I must admit that the plot and the words are far less important to me than the music itself. However,words and music are to be dramatically interwoven throughout the composition and performance. Anyway, I wouldn´t expect the same literary quality from a librettist as I do from a playwright.


----------



## pollux (Nov 11, 2011)

CameraEye said:


> Anyway, I wouldn´t expect the same literary quality from a librettist as I do from a playwright.


But there are librettists who also are first-rate writers.

Let's think of Hoffmannstahl, for example. His libretto for _Der Rosenkavalier _is so good that it is sometimes performed without music in Austria.

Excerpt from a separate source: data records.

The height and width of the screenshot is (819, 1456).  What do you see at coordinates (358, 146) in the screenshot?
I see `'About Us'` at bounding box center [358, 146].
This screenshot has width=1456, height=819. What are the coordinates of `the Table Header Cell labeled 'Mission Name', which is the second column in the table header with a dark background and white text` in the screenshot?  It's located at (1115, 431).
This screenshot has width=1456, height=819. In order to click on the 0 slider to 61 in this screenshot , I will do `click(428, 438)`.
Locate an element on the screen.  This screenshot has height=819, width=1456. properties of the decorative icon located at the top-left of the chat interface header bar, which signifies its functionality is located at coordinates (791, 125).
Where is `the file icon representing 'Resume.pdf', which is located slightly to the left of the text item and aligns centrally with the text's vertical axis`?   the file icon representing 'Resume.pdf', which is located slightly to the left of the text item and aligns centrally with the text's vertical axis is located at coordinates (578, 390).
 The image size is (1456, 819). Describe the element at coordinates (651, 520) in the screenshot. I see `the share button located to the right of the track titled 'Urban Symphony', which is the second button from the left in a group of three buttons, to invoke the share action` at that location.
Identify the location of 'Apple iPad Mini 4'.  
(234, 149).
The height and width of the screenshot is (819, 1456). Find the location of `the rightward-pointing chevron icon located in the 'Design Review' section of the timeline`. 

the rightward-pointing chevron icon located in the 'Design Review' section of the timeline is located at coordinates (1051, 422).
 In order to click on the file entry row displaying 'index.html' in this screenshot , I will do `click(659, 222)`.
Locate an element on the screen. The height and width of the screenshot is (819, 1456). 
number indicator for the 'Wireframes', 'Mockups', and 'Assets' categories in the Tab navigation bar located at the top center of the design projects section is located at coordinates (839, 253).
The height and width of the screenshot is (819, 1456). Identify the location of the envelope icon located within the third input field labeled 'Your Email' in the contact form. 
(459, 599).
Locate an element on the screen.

Philippe Quinault was a french baroque poet who wrote many of Lully's opera librettos. His libretto for _Atys_ is an absolute masterpiece, one of the most beautiful ever written.

Not to speak about Molière, many of whose plays where conceived from the beginning as comédie-ballets, that's to say plays with spoken and sung parts. This performance of _Le bourgeoise gentilhomme_, which I fully recommend, could be seen in Madrid last season (it's available on DVD):


----------



## elgar's ghost (Aug 8, 2010)

Pollux - rest assured, I'm not referring to Carmen (especially as I like the 'priming pin' double-entendre)!


----------



## pollux (Nov 11, 2011)

elgars ghost said:


> Pollux - rest assured, I'm not referring to Carmen (especially as I like the 'priming pin' double-entendre)!


What a relief. What is a 'priming pin'?


----------



## elgar's ghost (Aug 8, 2010)

Remember after the habanera when Carmen first spots Don Jose? She asks him what he's doing and he says he's making a chain for his priming pin, which I think is a piece of apparatus used for preparing a gun cartridge or something like that. Her teasing reply ('Ton epinglette - vraiment!') suggests that she thinks he may have been toying with a different kind!


----------



## CameraEye (Nov 18, 2011)

> But there are librettists who also are first-rate writers.


I absolutely agree with you and the ideal thing, as has been said above, would be to have first-rate opera composers supported by first-rate librettists/writers. But,generally,the best operas ( or regarded as such) have always displayed better music than words or plots. The audience attending an opera is in general more "musical" than "literary" and as long as the plot makes sense, they don´t take great pains to make out the meaning of the words (usually in a different language from theirs). Reading the libretto doesn´t help too much, as you might miss other relevant things. This doesn´t happen when you are watching a play on stage.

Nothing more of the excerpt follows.